Fans react to Tyla’s Met Gala transformation: ‘Seamless and perfectly aligned’

Tyla was able to swiftly change her dress following the 2024 Met Gala red carpet.

On Monday 6 May, the singer showed up to The Metropolitan Museum of Art in New York City for the biggest night in fashion to celebrate The Costume Institute’s spring 2024 exhibit, “Sleeping Beauties: Reawakening Fashion”. Attendees followed the dress code of “The Garden of Time” after JG Ballard’s 1962 book of the same name.

For her outfit, the “Water” singer looked like the fairytale character the Sandman as she wore a Balmain gown that was covered in real sand meant to represent the “sands of time,” in addition to an hourglass that she carried around in lieu of a purse.

The gown was so form-fitting that she struggled to walk up the stairs and had to be carried by an assistant while two others held the back of the dress.

When asked about being carried up the stairs in an interview with Access Hollywood, she said: “Guys, that’s the only way I’m getting up the stairs. That’s the only way.”

Soon after, the fashion house’s creative director Olivier Rousteing altered the dress for her to be able to move more comfortably in it, cutting the train off the dress until it reached her upper thigh and turning it into a mini dress.

Rousteing showed the freehand alteration he did on the dress in an Instagram post that he captioned: “And what you didn’t see … inside the MET.”

Many people took to the post’s comment section, where they expressed how impressed they were with making such a clean cut with no extra tools to help him aside from a pair of scissors.

“Stunning but also how he made that cut so perfectly,” one comment began. “I would make it look like a kindergarten and my line would be all over the place.”

Another commenter agreed, writing: “How the f*** was a cloth line cut freehand so f***ing neat.”

“How seamless and perfectly aligned is that cut. Here I can’t even cut a paper straight,” a third commenter gushed over the altered design.

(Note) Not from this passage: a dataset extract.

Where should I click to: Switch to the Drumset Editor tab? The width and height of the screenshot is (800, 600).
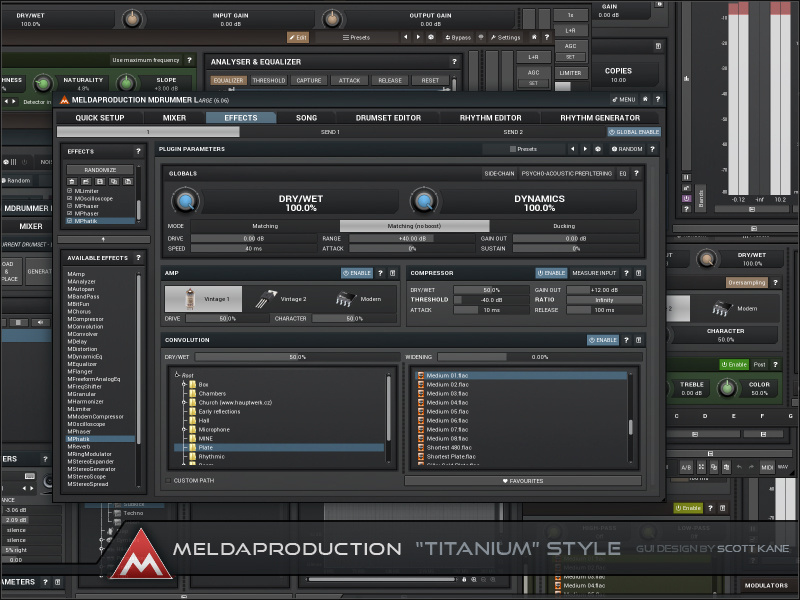coord(388,118)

Other commenters were disappointed to see the dress cut at all.

“You cut it?!?! That beautiful work of art??!” one comment read, while another person agreed, writing: “I would never cut that dress.”

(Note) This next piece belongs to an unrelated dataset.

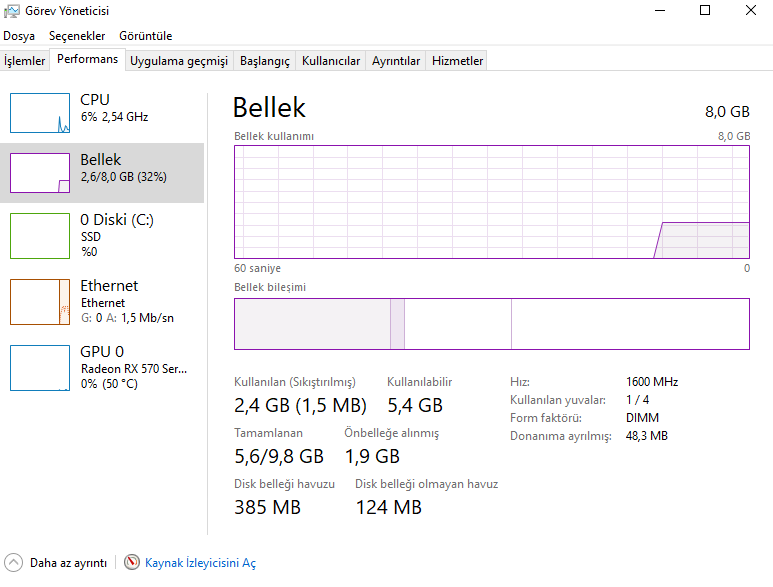The image size is (773, 587).
Task: Open the Dosya menu
Action: pos(19,36)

To create the dress, Rousteing explained to The Hollywood Reporter that they used a plaster mould and three different shades of sand with micro-crystal studs to create the look they wanted.

“We moulded [Tyla’s] body a couple months ago. The idea was she could dress once in the dress and it would be part of the museum,” he told the outlet. “What is sleeping beauty? ‘Sleeping Beauty’ for me [means] you can dress once in a lifetime.”

“The inspiration behind this creation stemmed from a desire to redefine boundaries and transform a transient material into an everlasting masterpiece,” Rousteing, who has been Balmain’s creative director for over a decade, told Vogue about the dress.

“The idea of sculpting a garment from something as ephemeral as sand ignited my imagination, and I could not be happier with the end result.”